It depends on what exactly you are trying to replicate. Databases?? File Shares??

I hate all Uppercase... I don't want my groups to seem angry at me all the time! =)
- ColdFlame (vbscript forum)
 
unclerico,

I would like to replicate the entire VMWare ESXi v3 server to another ESXi v3 server if one goes down the other takes over. do you know of a way to do this?
 
What about using VMWare High Availability??




Paul
MCTS: Exchange 2007, Configuration
MCSA:2003
MCSE:2003
MCITP:Enterprise Administrator

If there are no stupid questions, then what kind of questions do stupid people ask? Do they get smart just in time to ask questions?
Scott Adams
 
For $3K per site I would like to use some other way VMWare has become to costly to use.
 
I do wonder if it will work for ESXi tho, it is after all a free Virtualisation product from ESX, if you want Enterprise capable Virtualisation you really need to pay for it.

Add to the fact that you can't manage the ESXi box from a centralised management point (ala V-Center) without buying the licence for that.

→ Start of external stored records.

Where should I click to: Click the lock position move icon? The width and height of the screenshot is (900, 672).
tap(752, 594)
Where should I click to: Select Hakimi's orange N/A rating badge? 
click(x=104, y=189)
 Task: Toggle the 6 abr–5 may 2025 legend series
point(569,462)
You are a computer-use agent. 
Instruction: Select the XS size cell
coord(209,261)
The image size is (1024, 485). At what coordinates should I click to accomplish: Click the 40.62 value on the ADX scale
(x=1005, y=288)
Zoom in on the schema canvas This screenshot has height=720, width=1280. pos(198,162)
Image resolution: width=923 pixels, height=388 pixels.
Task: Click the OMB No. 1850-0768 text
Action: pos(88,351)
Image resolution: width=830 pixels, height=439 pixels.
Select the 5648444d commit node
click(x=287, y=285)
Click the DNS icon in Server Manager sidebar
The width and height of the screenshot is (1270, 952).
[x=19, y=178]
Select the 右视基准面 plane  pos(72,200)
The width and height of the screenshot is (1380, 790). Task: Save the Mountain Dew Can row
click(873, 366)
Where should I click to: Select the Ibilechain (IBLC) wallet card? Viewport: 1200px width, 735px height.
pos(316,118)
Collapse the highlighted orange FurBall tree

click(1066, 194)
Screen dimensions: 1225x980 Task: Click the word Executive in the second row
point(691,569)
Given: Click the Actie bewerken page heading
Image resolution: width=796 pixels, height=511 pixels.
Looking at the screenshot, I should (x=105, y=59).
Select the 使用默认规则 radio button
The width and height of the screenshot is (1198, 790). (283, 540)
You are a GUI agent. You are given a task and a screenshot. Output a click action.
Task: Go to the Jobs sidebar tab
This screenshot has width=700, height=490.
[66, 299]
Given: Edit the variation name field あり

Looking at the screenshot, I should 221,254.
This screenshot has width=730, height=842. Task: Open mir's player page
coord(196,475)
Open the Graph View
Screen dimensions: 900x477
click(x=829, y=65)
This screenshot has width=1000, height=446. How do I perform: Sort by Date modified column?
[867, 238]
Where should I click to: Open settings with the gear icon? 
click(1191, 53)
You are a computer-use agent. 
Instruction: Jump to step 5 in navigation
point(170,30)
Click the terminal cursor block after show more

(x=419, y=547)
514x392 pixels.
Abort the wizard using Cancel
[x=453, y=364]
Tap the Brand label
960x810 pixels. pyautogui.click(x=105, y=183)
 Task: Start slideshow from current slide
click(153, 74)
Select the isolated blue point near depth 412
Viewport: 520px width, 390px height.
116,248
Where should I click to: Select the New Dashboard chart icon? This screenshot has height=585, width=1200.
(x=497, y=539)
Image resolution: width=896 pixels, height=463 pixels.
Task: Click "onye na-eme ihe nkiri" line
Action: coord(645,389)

If you want HA you are going to have to pay for it somehow, whether it's done via Doubletake or VMware themselves.

I also mentioned in the VMware forum that you could always use VCB to do backups via BE (which is your current backup medium) but again that's going to cost unless you want to do it all via scripts (using the VI plugin for BE will be a lot easier).

VI should never be seen as the cheap alternative to physical hardware because it's not, you have to ensure you have plenty of ram\cpu horsepower\ storage etc, more than a normal server would have (our ESX nodes all have 64gb of ram, that's approx £30,000 of ram alone).

Oh and fyi both ESX 3.5 and vSphere have V-Motion, infact ESXi has it... once you purchase the license for it.

You don't virtualise because you want cheap servers, you virtualise to cut down on your server room footprint and power and cooling costs.



Simon

The real world is not about exam scores, it's about ability.

 
Oh and VDI (now called VMware View) is all about Virtual Desktops (Virtual Desktop Infrastructure), it's about having dumb terminals and the OS and processing done on the ESX server.

Simon

The real world is not about exam scores, it's about ability.

 
Simon the Pano devices we have setup are all working on the free version of ESXi the problem with not using vShere is that we cannot create groups so all computer are using one image and we have to setup the verious software that the different users use. If we had vShere we would have HA, vMotion, and would be able to create image groups and control who has access to the different groups.